When he was a premed student at UCLA in the ’60s, Mike Ovitz got his start in show business working summers as a tour guide at Universal Studios. Now, roughly 30 years later, Ovitz, 48, seems primed to return to Universal, once again as a guide-sort of. At press time, Ovitz, the chairman of Creative Artists Agency (CAA), was poised to leave the talent empire he built into a Hollywood force and take control of entertainment giant MCA Inc., Universal’s parent company. Sources familiar with the negotiations expected the deal would be announced by early June.
Talk of Ovitz’s move sent the rumor mill into overdrive. No wonder: His departure from CAA — the agency that represents such prized talent as Steven Spielberg, Demi Moore, David Letterman, Tom Cruise, and Tom Hanks — would have an immeasurable impact on Hollywood’s power structure. All of which raises the inevitable question: why?
”He’s frustrated,” says a rival agent. ”He can’t create anything at CAA. Brokering, yes. Creating, no.” Becoming the head of Universal would certainly give Ovitz new creative opportunities. But just as significant, with the job comes a rarefied air of prestige-more than enough to compensate for any loss of clout as a result of leaving CAA. ”In this town there are six [studio-chief] positions — and they’re the only ones that count,” says a Warner Bros. production executive. ”The [studio heads] are the ones who can say yes to a movie. They’re the sexiest jobs in town.”
Less clear is the fate of an Ovitz-free CAA. ”It’s like the Bulls without Michael Jordan,” says Gavin Polone of rival agency UTA, which, along with ICM and William Morris, stands to profit most from any breakdown in CAA’s current hegemony. One scenario has CAA sinking after boatloads of clients abandon the rudderless ship. More likely is the theory that current second-in-command Ron Meyer will take charge of day-to-day operations while CAA’s Young Turks — agents Jay Maloney, Kevin Huvane, Bryan Lourd, David ”Doc” O’Connor, and Richard Lovett-consolidate their power in order to hold on to top clients.

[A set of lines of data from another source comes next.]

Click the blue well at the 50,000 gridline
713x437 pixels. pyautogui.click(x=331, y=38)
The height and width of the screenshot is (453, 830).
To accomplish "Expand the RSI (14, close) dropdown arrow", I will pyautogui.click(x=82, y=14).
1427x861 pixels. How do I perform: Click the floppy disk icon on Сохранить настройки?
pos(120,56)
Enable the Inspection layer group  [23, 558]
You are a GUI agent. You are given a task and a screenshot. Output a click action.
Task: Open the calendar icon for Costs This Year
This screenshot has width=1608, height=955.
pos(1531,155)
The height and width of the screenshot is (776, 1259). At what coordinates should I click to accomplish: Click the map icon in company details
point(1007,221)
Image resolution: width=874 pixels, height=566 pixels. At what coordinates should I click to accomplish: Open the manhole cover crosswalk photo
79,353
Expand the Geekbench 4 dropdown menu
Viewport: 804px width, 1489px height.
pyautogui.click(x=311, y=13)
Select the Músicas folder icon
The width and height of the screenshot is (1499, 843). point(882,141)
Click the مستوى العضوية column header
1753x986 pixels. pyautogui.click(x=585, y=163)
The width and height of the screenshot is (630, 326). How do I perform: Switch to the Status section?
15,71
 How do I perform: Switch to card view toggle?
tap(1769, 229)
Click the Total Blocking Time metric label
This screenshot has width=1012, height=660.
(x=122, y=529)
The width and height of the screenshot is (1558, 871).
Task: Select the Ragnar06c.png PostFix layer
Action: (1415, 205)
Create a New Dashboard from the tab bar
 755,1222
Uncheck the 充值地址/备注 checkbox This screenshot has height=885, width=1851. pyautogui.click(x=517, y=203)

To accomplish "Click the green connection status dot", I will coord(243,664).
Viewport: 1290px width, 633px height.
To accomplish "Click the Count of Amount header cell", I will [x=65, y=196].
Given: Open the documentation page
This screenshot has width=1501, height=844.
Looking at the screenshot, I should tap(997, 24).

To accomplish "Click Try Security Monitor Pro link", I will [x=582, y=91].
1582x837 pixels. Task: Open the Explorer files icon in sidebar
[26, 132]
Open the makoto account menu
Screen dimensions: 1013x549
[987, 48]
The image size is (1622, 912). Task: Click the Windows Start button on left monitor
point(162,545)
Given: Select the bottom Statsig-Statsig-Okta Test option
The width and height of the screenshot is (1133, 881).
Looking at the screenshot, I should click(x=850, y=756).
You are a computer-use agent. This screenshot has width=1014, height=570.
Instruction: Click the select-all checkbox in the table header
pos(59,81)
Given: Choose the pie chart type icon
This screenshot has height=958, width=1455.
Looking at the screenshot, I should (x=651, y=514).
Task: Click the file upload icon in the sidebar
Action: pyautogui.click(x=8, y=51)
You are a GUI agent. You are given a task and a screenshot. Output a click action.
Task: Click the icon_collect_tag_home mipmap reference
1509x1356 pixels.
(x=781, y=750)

Whatever the resolution at CAA, Ovitz stands to gain substantially from leaving behind the kingdom he cofounded two decades ago. (Speculation is that he could receive a package of $250 million as well as 5 percent equity in MCA.) But the consensus is that financial compensation is not Ovitz’s only motivation. ”I don’t think it’s about money,” says Polone. ”At some point in your life, you have to do something else.”